P1 (short term, within 3 months): cut search_miss with better metadata
Optimize for use-case vocabulary, not just brand name. Cover phrases like "remote work tool," "business messaging," "internal chat" — in both English and Japanese for Japanese SaaS. The cost is documentation work; the benefit is agents reaching you from natural queries.
P2 (medium term, within 6 months): build backoff into the SDK
If you cannot loosen rate limits, bake automatic exponential backoff with jitter into the official SDK and MCP server. Do not ask agents to discover throttling rules — make the well-behaved default the path of least resistance. Implementation specifics in the rate-limit implementation guide.
AEO A-grade is on track to become the de-facto baseline in Q3-Q4 2026. Services whose grade currently lags can realistically climb via the P0-P2 changes above — no OAuth rewrite needed.
FAQ
Q1. Why does agent experience diverge across services with the same OAuth 2.0?

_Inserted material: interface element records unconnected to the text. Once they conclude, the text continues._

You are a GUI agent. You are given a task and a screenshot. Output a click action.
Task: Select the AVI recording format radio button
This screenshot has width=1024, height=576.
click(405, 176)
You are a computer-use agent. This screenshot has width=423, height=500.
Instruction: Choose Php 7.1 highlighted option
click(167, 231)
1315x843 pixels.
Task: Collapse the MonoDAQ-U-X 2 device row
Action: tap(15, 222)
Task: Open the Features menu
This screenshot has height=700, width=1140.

Auth is held constant. The gap comes from (1) rate-limit tightness, (2) error-message clarity, and (3) discoverability. OAuth only establishes the auth path; everything after — and around — that path differs across implementations.
Q2. What structurally separates Shopify and Money Forward from the rest?

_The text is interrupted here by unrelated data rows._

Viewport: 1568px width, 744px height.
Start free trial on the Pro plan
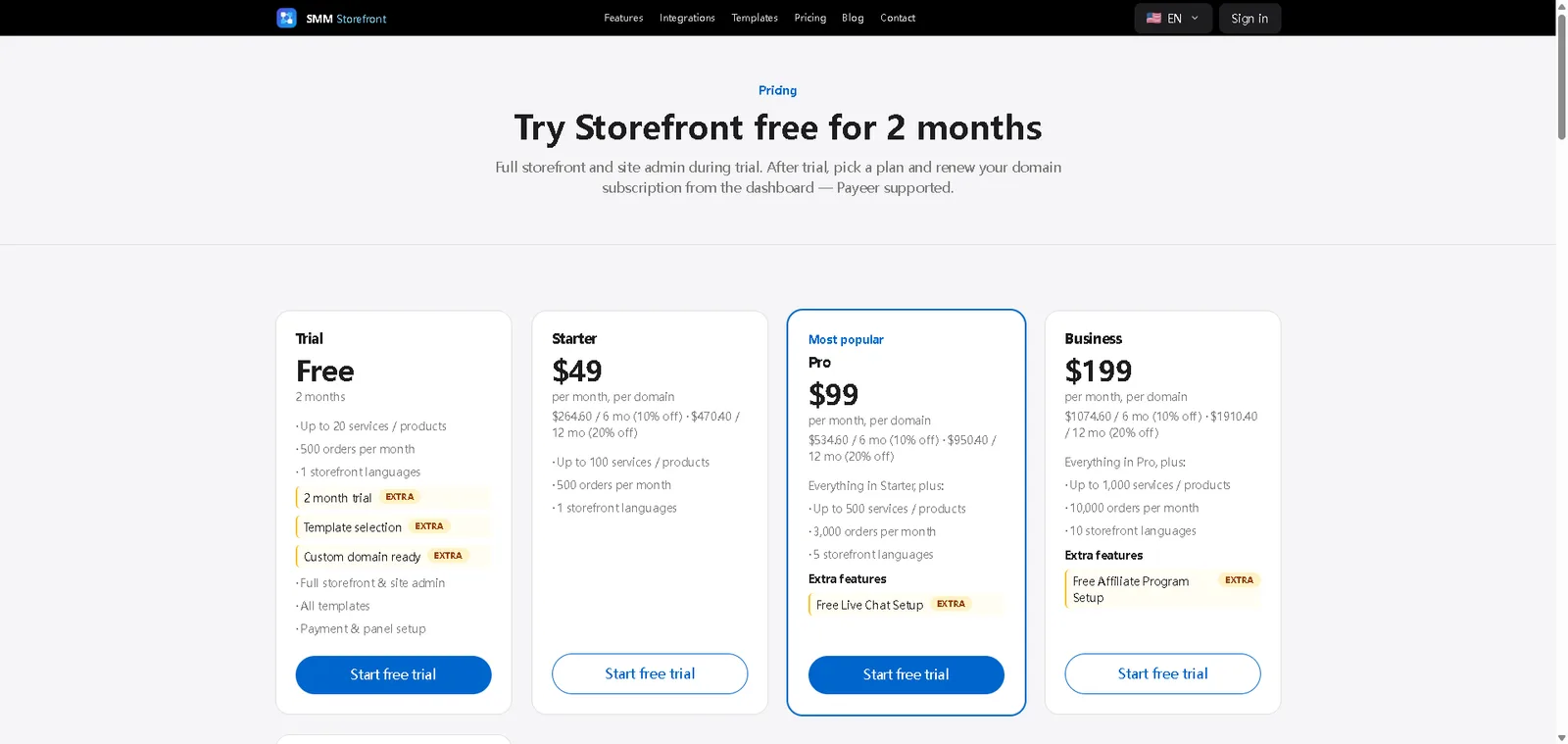pos(906,674)
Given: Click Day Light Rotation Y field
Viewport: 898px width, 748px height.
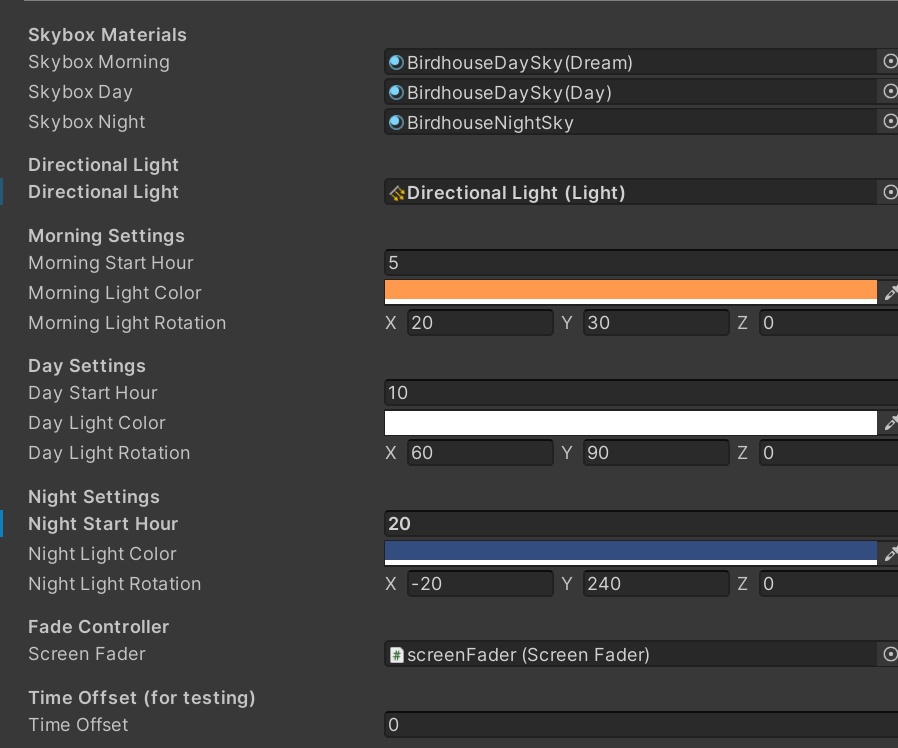Looking at the screenshot, I should pyautogui.click(x=655, y=453).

Shopify uses four specialized MCP servers, lifting tool-selection accuracy. Money Forward's API matured fast (Remote MCP for all plans since March 2026) and ships fewer error patterns. Both reduce "moments where the agent must guess," which is what earns high marks.
Q3. Are Chatwork's struggles recoverable?
Yes — structurally so. The three forces are independent levers. Just documenting the already-reported "100ms delay" workaround would lift first-try success on its own. No OAuth rewrite is needed.
Q4. Where does the Notion vs Chatwork gap come from?
Notion's error responses carry richer field-level diagnostics (specific block_id / property names). Rate-limit hits and search_miss are also rarer than Chatwork. One-force-weak-but-two-strong (Notion) vs. three-forces-weak (Chatwork) is what produces the gap in agent experience.
Q5. What predicts success rate better than auth method?
In KanseiLink data, three predictors beat auth method: (a) does the error response include a workaround_hint? (b) is the rate-limit implementation pattern in official docs? (c) is metadata localized into both English and Japanese? Each is a stronger signal than which OAuth flavor a service uses. See AEO methodology.
Q6. How do I pull KanseiLink data?
Connect via MCP: npx -y @kansei-link/mcp-server, then get_insights(service_id) for per-service evaluation data. The cross-service ranking is at AEO Readiness Ranking Q2 2026.
Comparison data reflects KanseiLink MCP's evaluation and early data as of May 11, 2026 (via get_insights), restricted to services with ≥40 cumulative reports — i.e., mature, high-usage MCP servers. Measured agent success-rate data is still being accumulated by KanseiLink, and this article does not present measured success-rate figures. Sample-size differences (Chatwork 123 vs Money Forward 42) carry residual statistical uncertainty. Rate-limit specifications (Chatwork 300 req / 5 min / user, Slack method tiers) are from each company's public documentation as of May 2026 and may change. Error-pattern frequencies are aggregated from KanseiLink user reports and are not necessarily representative of every agent population. Vendor action recommendations are KanseiLink Research analysis and should be adapted to each implementation's context.